Trends in Global Value Chains introduces three complementary datasets that facilitate a thorough understanding of how global production is organised.
The first is the OECD Previous Year’s Prices Inter-Country Input-Output database (OECD PYP ICIO). It allows GVC indicators to be analysed in real terms, making it possible to distinguish changes in prices from changes in volumes. This is essential in the current inflationary environment.
The second is the OECD Analytical Activities of Multinational Enterprises database (Analytical AMNE). GVCs are not organised only through trade. A large part of international integration takes place through firms that establish affiliates abroad, transfer knowledge and technology within corporate networks, and combine production, trade and investment across jurisdictions. Ownership-based indicators make this dimension of global production visible.2
The third is a new set of TiVA indicators for services by mode of supply (TiVA-MoS), derived from the Analytical AMNE database. Services are a central component of GVCs. They are traded across borders, embedded in goods, supplied digitally, and delivered through affiliates established abroad. New indicators presented in this report provide a comprehensive picture of how services are supplied internationally, including through commercial presence abroad.
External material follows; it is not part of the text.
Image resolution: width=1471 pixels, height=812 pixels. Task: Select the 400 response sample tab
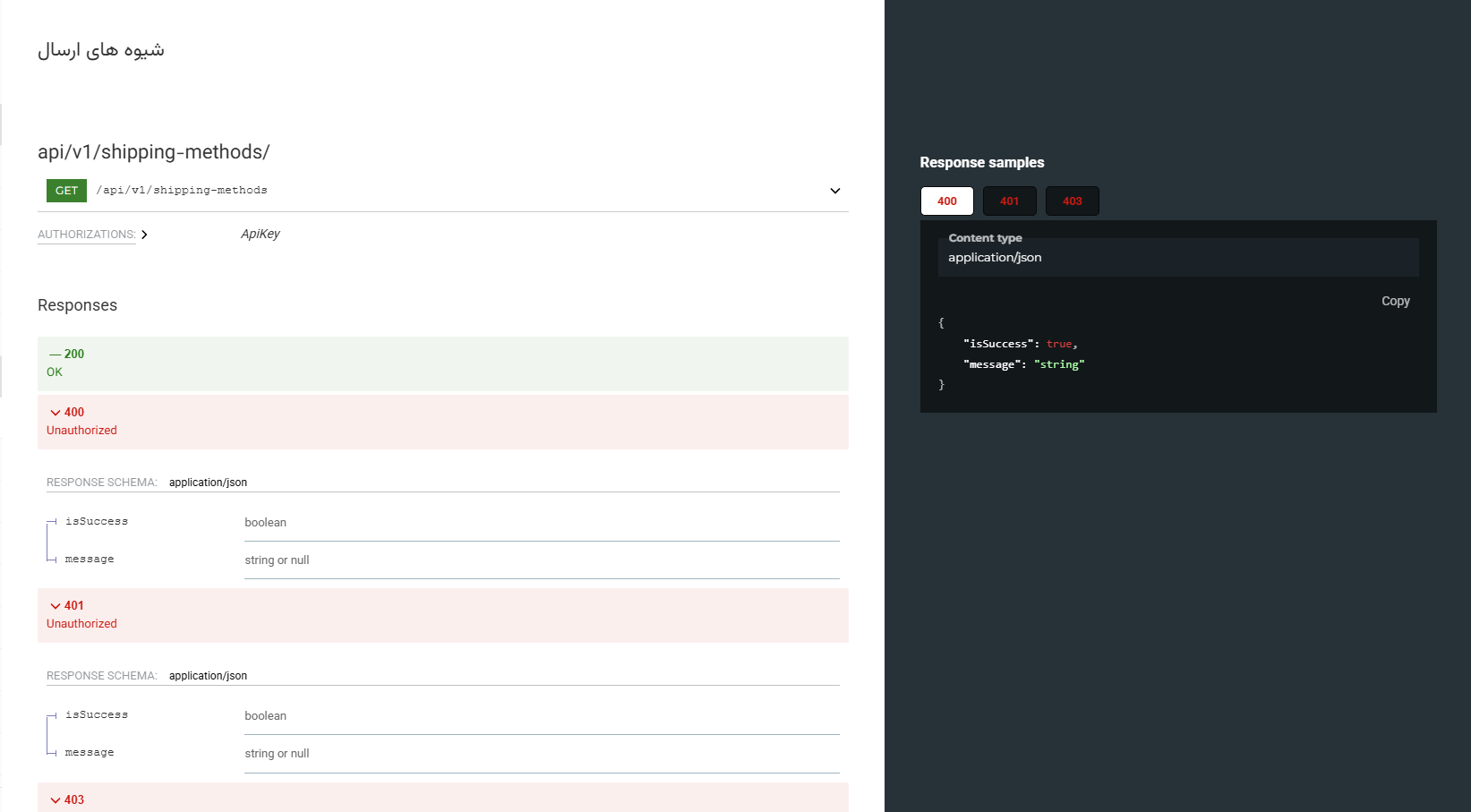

These three datasets respond to a common policy need: to better understand GVCs at a time when they are under pressure and undergoing change. Taken together, they provide a comprehensive view of how economies participate in GVCs. They provide tools for identifying exposure to foreign inputs, assessing the domestic value generated by exports, analysing the role of multinational enterprises, and measuring the international supply of services more comprehensively. These tools can inform policies on trade, investment, industrial development, services regulation, economic security and supply chain resilience.
The value of these datasets also lies in their international comparability. GVCs are, by definition, cross-border phenomena. No single country can fully understand its position in production networks using national data alone. Comparable OECD datasets allow governments to benchmark their economies, identify sectoral patterns, assess bilateral and regional linkages, and understand how domestic policies interact with global production structures. They also provide a common statistical foundation for international dialogue.